Work instruction =
Retype nothing except the lines below from the one with "Image resolution: width=1098" through the one with "the folder icon", exactly, with images left out.

The records =
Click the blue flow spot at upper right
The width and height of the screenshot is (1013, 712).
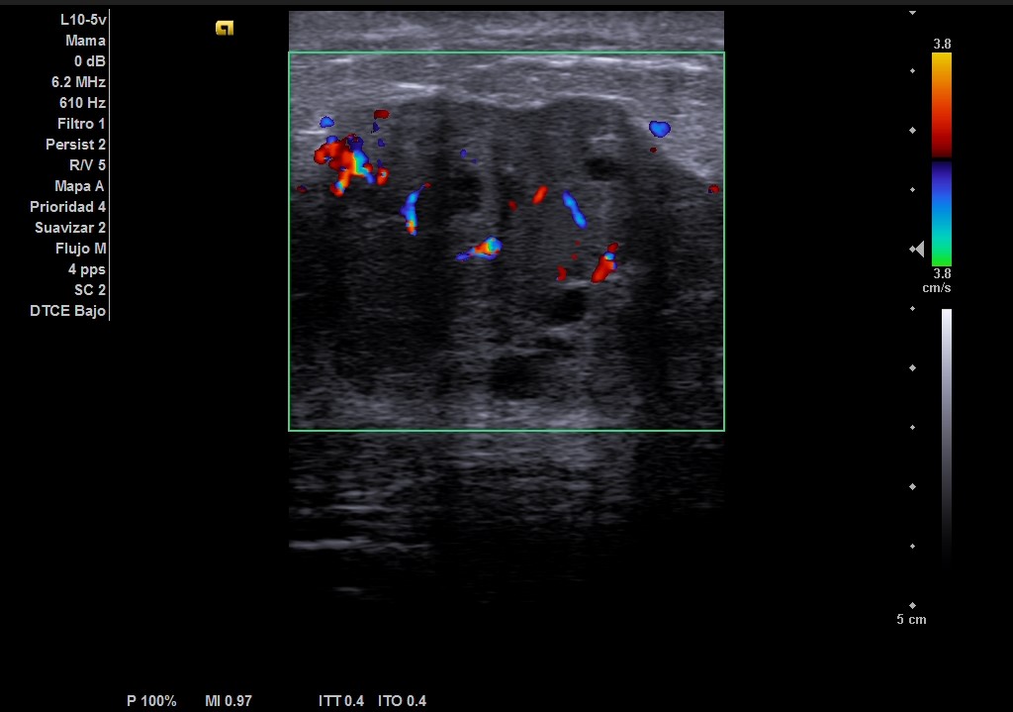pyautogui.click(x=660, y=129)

--

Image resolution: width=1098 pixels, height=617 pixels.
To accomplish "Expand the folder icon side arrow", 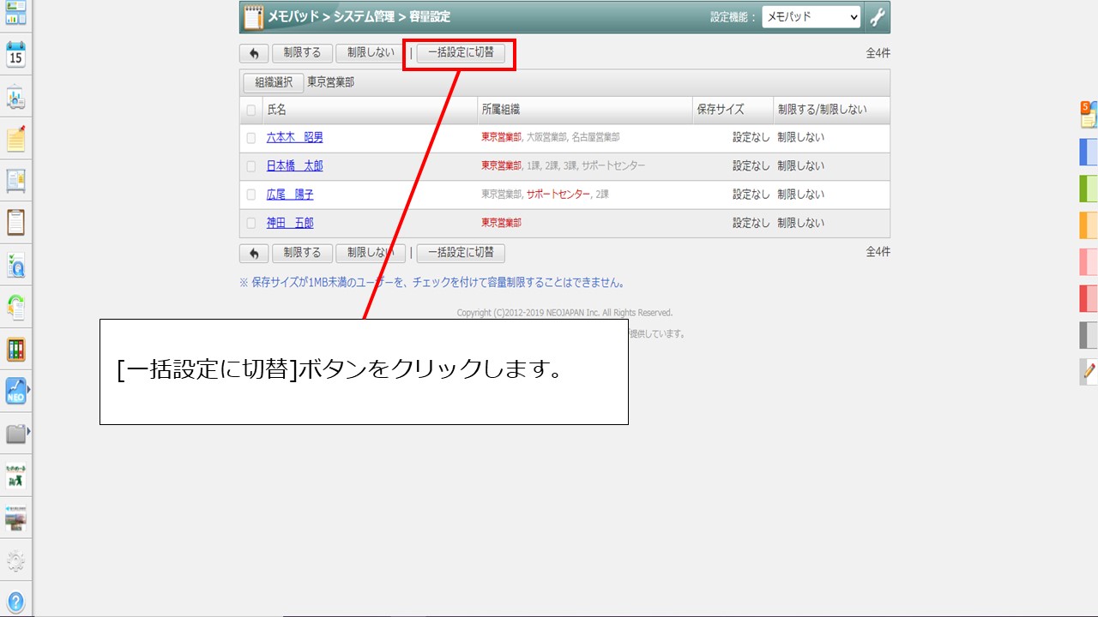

Answer to this task =
Image resolution: width=1098 pixels, height=617 pixels.
To accomplish "Expand the folder icon side arrow", 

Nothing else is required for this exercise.